Every hardware manufacturer has to supply drivers that will run on any PC, any BIOS, with patches to make his hardware work on all versions of Windows. His hardware is expensive to make and has to be made as cheap as possible. There will always be some incompatibilities between what he has designed and someone's particular hardware or software setup. Fix it in software - you only have to pay once for that.
When a manufacturer finds that his new hardware doesn't do this or that under these conditions, he patches his driver software to make it happen (which is why new Windows drivers are issued so frequently). He calls it an upgrade, his competitors call it a festering bug. The result is the same, his hardware now works under more conditions than it did last week.

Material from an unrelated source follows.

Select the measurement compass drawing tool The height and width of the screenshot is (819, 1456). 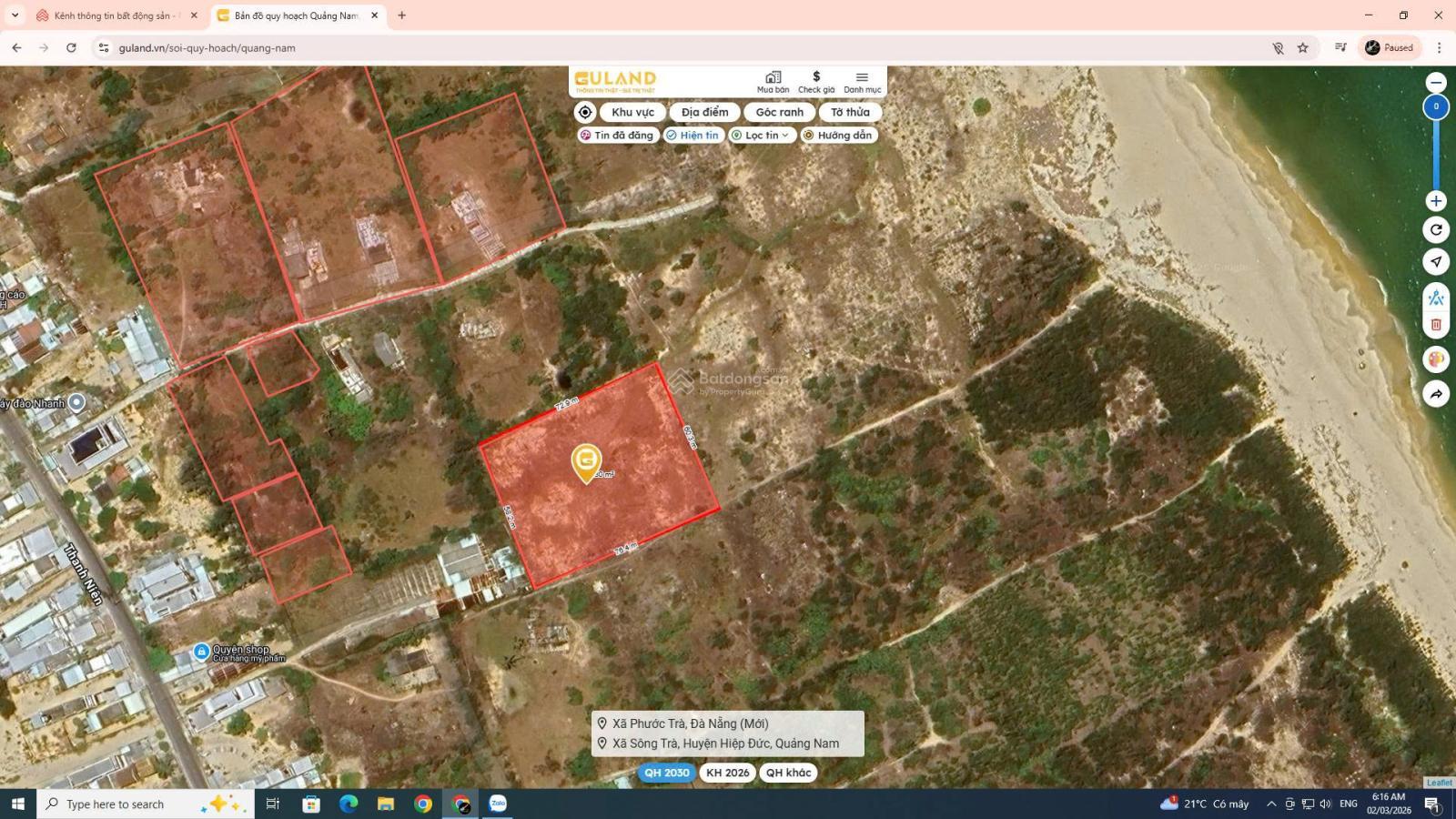click(1436, 298)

VIA can't afford to make their chipset work under all conditions, and the others can't, either. That's why every piece of hardware comes with a "Windows Install CD", which contains drivers and patches for the OS.
Mai is no different. At this stage of the game, there is only one (available) chipset that supports AGP for PPC, and that is Articia.
Consequently, everyone that wants to use Articia for hardware access has to make their drivers do the interfacing in software. At the moment, no hardware manufacturers are releasing video cards or anything else, tailored for PPC boards or particular PPC OSes. So the OS developers (Hyperion, Genesi, the owners of early G3/G4 boards, Mai engineers) are having to do the software work.
It's not a big deal, it just takes time.